Taki dzień zdarza się raz na cztery lata...29 lutego. Są też inne wyjątkowe dni. A co z tymi zwykłymi? Czy nie zasługują na wyjątkowość?
Przewracamy kartki z kalendarza w poszukiwaniu tych wyjątkowych dni - Święta, Walentynki, weekend majowy. Nie dość, że te dni są wolne od pracy, ale przypisujemy im coś magicznego. Od sylwestra ma zmienić się nasze życie. Stroimy się na urodziny, imieniny, czy święta. Czasem obiecujemy sobie, że zrobimy w wyjątkowym dniu coś wyjątkowego - spełnimy swoje marzenie, nie damy się pechowi 13 w piątek, zjemy 20 pączków w Tłusty Czwartek bez liczenia kalorii.
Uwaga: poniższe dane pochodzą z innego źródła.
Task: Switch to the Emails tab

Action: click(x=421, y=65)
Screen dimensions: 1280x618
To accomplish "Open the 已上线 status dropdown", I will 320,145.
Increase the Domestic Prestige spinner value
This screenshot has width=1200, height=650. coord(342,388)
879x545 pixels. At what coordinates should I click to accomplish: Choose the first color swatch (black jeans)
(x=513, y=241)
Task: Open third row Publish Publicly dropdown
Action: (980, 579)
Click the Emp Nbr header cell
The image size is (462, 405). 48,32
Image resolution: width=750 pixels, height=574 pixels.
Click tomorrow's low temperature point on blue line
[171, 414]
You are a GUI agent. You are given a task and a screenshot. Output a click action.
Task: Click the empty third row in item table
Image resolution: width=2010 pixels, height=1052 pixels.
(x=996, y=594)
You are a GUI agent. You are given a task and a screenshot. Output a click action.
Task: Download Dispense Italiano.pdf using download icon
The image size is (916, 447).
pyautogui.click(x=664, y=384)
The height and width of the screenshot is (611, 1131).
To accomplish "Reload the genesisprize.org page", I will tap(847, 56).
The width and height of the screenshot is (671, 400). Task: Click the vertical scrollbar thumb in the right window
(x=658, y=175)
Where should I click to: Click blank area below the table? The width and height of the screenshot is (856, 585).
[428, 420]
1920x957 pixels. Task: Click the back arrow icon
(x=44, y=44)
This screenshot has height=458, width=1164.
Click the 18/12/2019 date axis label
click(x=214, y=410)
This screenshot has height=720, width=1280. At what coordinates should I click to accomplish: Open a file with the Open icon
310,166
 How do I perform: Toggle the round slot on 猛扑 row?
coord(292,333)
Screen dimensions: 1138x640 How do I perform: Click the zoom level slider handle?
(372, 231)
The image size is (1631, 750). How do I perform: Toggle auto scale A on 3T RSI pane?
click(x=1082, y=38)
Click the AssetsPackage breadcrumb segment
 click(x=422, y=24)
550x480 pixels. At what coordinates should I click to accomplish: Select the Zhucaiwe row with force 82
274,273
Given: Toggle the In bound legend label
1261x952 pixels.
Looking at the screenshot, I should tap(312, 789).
Spośród 365, czasem 366 dni, jest też wiele tych dni zwykłych, kiedy wstajemy do pracy, wracamy z pracy do domu, jemy obiad, oglądamy serwis informacyjny, bierzemy kąpiel i idziemy spać. Czy taki szary dzień nie zasługuje na wyjątkową oprawę? W końcu taki dzień, nawet jak ten niby szary, nigdy się nie powtórzy. Po co czekać na specjalne daty, skoro ze zwykłego dnia możemy uczynić ten niezwykły?